Indeed, the CEO said Ford's revised product plan has reduced the number of engineering platforms Ford uses in four vehicle segments—subcompacts, compacts, midsize cars, and vans—from an astonishing 14 separate platforms worldwide to just four.
It's a vital transformation at Ford that Mulally has rammed through in the face of a company culture that protected regional silos around the world.
Legacy of Duplication
Group 1 Automotive (GPI) CEO Earl Hesterberg, who worked for Ford Europe in the late 1990s, said Ford was structured around waste and duplication that made its costs much higher than those of rival Toyota (TM). "The whole company was set up with different regions of the world running independently as separate companies and centered on making their own unique products for each part of the world," he says. Meanwhile, according to Hesterberg, whose company is one of the largest auto dealer holding companies in the U.S., Toyota was doing just fine making Corollas and Yarises for the world. "Mulally has clearly brought sense to the whole company by beating those forces back," says the former Ford executive.

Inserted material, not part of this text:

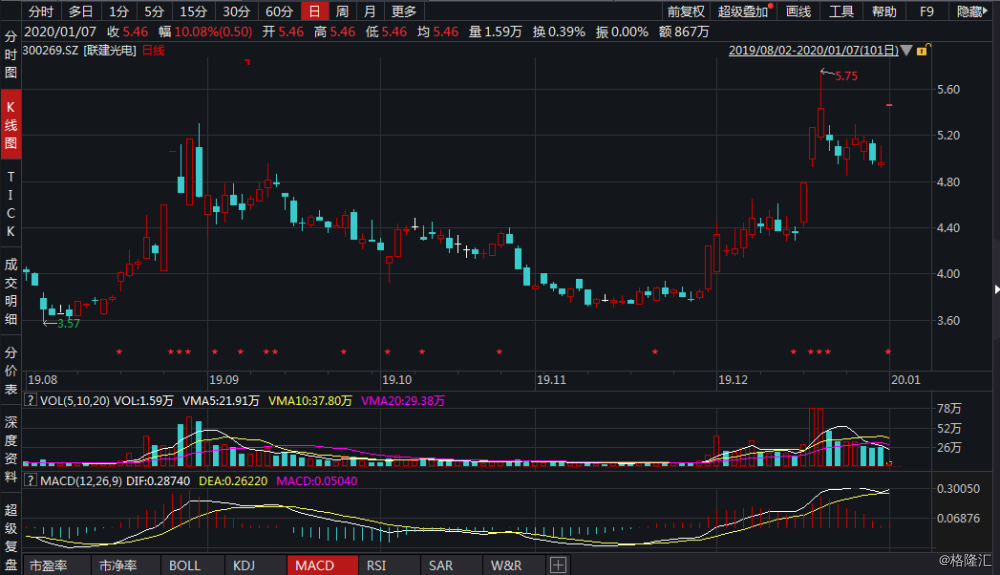Switch to 日 daily period
Screen dimensions: 1000x575
[x=315, y=12]
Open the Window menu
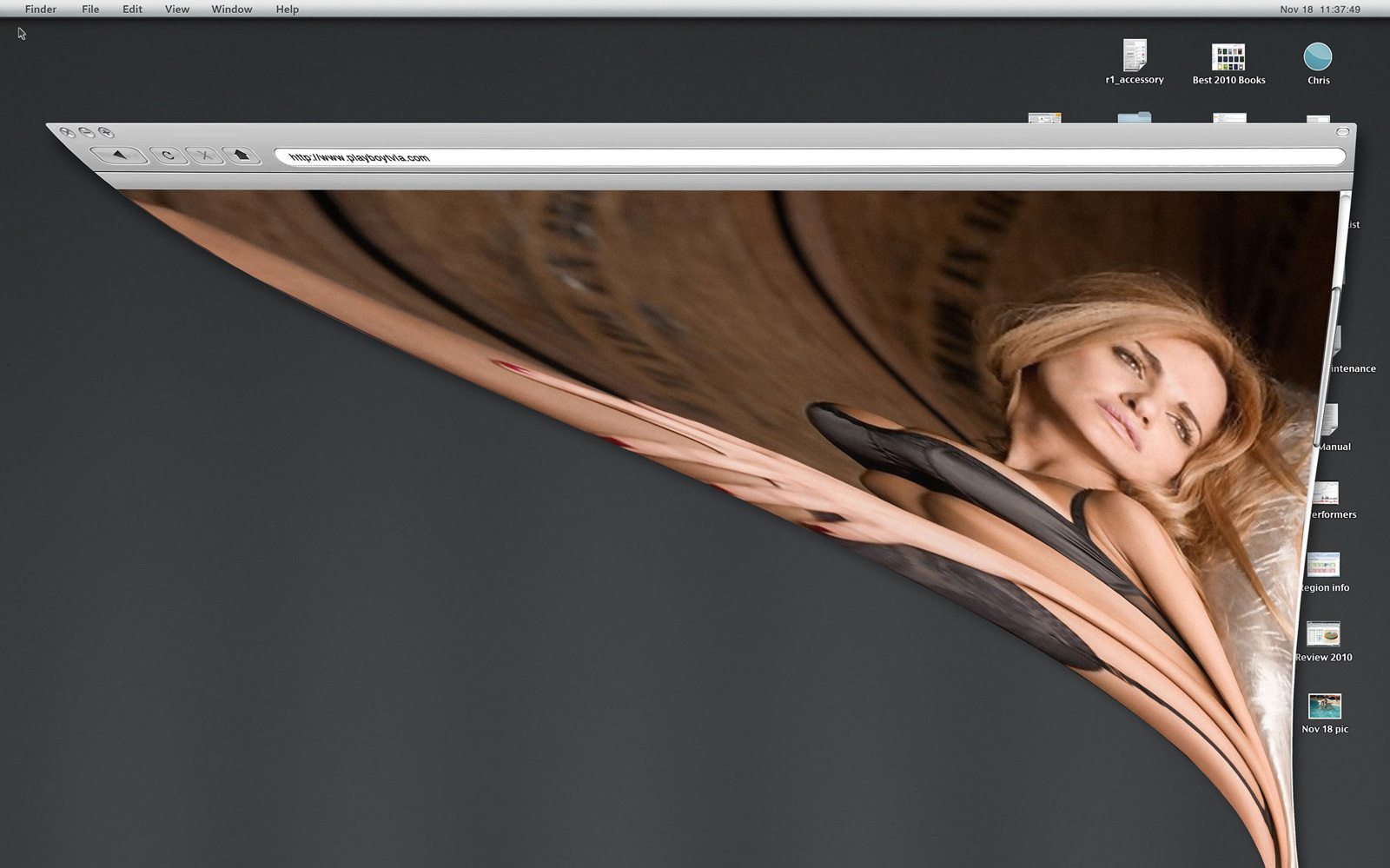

There will be some differences in sheet-metal design in the North American Fiesta compared with those sold abroad. The Focus, as well as later designs of the Ford Fusion, will be close to their European counterparts. "Design is much more global than it was 20 years ago, when Ford was trying global design, and from what I have seen at auto shows the company seems to be in the right zone with its ideas," says independent marketing and design consultant Dennis Keene.
The biggest worry facing Ford is whether it will have enough cash to see it through an economic downturn and a drop in auto sales with an uncertain floor. Ford is burning more cash than it planned for last year. Ford burned $2.1 billion in cash in the second quarter and $8 billion in the first half of 2008. Besides a major recapitalization plan Ford undertook in 2006, it has also sold its Hertz, Aston Martin, Jaguar, and Land Rover units to raise capital to see it through. Ford had about $27 billion in cash at the end of March.
Chief Financial Officer Don LeClair says Ford believes it has enough cash, but the company is not committing to a return of profitability by 2010. "There is still too much uncertainly and volatility in the economy [to target a return to profitability]." Mulally said, though, that Ford does anticipate that an economic recovery of housing and growth will rev up in early 2010.
J.D. Power & Associates—owned by BusinessWeek parent The McGraw-Hill Companies (MHP)—revised its forecast for 2008 U.S. auto sales to 14.2 million vehicles from 14.7 million.
Ford's long-term shift to more fuel-efficient vehicles can be seen in the investments it is making. Ford said it will retool the Michigan Truck Plant in suburban Detroit, shifting its products from large SUVs to make global vehicles off the European Focus. The SUVs made at Michigan Truck—the Lincoln Navigator and Ford Expedition—will be shifted to the Kentucky Truck Plant in Louisville. The moves reflect that Ford views big SUVs as niche products in the future, rather than the big volume sellers they have been in the past.
Ford is also expanding its manufacturing capacity of a new generation of engines it is calling EcoBoost, technology that allows four- and six-cylinder engines to perform like larger engines while achieving 20% better fuel economy.
For 10 years, Ford has been slow to plan for consumer demand for smaller vehicles, and the worsening U.S. economic picture has come about faster than the company anticipated, acknowledged Mulally. "But we continue to make progress on every element of our transformation plan, and we are taking decisive steps in the near term to ensure our long-term success."